Plaintiff, a corporation engaged in the business of selling fuel oil, brought this action to recover from the state taxes which it had paid as a fuel oil distributor under chapter 186, Laws of 1939, p. 581 (Rem. Rev. Stat. (Sup.), § 8370-78a [P. C. § 7029k-21] et seq.), basing its claim upon State v. Inland Empire Refineries, Inc., 3 Wn. (2d) 651, 101 P. (2d) 975, in which this court held the statute unconstitutional in its entirety. A demurrer to the complaint on the ground that it did not state facts sufficient to constitute a cause of action, was overruled. Defendant refused to plead further, and judgment was entered for the plaintiff. Defendant appealed.

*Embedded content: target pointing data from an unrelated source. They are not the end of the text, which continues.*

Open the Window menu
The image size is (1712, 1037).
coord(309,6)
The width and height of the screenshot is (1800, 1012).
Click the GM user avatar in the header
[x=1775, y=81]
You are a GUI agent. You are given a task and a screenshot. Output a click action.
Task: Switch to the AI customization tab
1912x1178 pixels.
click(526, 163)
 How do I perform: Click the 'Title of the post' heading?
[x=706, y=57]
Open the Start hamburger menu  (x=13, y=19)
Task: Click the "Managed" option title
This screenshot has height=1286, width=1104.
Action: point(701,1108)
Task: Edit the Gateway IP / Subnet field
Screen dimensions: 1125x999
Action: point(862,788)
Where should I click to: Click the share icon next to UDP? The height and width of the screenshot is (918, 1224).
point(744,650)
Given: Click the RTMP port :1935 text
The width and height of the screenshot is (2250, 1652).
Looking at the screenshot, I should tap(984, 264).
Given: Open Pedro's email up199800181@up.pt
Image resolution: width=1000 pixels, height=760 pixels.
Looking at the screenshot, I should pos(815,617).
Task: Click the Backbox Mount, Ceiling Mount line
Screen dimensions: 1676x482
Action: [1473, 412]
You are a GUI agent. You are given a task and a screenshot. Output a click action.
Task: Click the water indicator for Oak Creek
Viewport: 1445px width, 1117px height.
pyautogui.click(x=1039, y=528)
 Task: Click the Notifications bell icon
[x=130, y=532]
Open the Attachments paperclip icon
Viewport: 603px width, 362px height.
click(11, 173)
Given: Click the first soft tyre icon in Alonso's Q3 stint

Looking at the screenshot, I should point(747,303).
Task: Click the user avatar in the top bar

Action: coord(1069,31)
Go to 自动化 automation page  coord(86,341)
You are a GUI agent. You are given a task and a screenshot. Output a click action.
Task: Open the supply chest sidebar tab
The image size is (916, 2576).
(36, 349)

In Texas Co. v. Cohn (Nos. 28173 to 28187, inclusive), ante p. 360, 112 P. (2d) 522, this court considered and passed upon the same questions which are presented here. In the cited case, we concluded that, when the whole 1939 statute was declared in *727 valid by the Inland case, the invalidity extended to, and included, the clause specifically repealing the former fuel oil tax law (Title XI, chapter 180, Laws of 1935, p. 749, as amended by chapter 116, Laws of 1937, p. 459), and that, although the 1939 act fell, the 1937 statute, in contemplation of law, remained standing all the while, as it had never been lawfully repealed. We held that the tax payments made by a distributor under the 1939 act could not be recovered except those made on petroleum products, which were not taxable, or were exempted, under the prior law. In the present case, the complaint does not allege that any such excess payments were made by respondent under the 1939 act.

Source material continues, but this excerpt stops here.